Definition
The Airport Reservation Function (ARF) is the FAA system used to allocate and manage takeoff and landing reservations (slots) at designated High Density Traffic Airports during specified hours. Operators must obtain a reservation through the ARF system before conducting an unscheduled IFR operation at one of these airports during the controlled period.
Plain English
ARF is the FAA's online booking system for takeoff and landing slots at a small number of very busy airports.
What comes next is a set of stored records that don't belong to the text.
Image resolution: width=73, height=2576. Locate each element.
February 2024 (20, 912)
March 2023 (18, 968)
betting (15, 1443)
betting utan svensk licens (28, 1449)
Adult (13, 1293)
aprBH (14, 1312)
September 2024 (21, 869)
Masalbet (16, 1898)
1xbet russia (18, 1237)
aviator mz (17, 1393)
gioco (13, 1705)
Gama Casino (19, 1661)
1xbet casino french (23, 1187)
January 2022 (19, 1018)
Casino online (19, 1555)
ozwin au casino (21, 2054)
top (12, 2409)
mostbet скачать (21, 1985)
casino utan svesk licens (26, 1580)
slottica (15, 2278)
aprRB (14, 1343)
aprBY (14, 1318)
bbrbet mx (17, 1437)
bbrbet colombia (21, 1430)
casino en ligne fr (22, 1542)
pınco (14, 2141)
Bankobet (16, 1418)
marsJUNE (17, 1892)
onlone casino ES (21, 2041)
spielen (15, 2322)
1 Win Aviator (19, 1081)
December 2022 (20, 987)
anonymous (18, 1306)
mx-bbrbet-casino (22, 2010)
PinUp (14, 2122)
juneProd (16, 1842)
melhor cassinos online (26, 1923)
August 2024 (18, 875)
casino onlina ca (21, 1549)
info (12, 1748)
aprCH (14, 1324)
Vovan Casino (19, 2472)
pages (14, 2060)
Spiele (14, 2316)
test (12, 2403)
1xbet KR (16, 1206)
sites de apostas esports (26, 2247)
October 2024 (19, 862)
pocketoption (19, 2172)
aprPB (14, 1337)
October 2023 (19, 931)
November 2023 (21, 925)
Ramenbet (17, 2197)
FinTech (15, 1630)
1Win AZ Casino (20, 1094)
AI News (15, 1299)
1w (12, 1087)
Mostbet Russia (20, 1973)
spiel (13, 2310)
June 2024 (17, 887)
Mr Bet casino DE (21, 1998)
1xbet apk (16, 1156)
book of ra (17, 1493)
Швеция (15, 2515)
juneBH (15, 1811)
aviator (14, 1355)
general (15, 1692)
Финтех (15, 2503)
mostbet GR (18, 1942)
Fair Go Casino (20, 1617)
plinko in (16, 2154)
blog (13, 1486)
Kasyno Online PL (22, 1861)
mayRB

If you want to fly into one of these airports during its busy hours, you have to reserve a time first.
Context Anchor
Seen in FAA acronym lists, flight planning information, and notices for busy airports or special events where airport use may require a reservation.
Derivation
Reservation comes from a Latin root meaning “to keep back” or “hold aside.” In this aviation use, it helps to think of airport capacity being held for aircraft that have an approved reservation time.
Why Pilots Care
Pilots flying to certain high-density airports must obtain an approved reservation in advance or they will be denied takeoff or landing clearance.
Intuition Check
Do not treat an airport reservation as permission to land by itself. It reserves a time to use the airport, but the pilot must still follow normal clearances and procedures.
Example Sentence 1
Before launching the Part 91 trip into DCA, the dispatcher logged into the ARF website to secure an arrival slot within the planned ETA window.
Example Sentence 2
The flight was unable to depart because the airport reservation function slot had not been confirmed.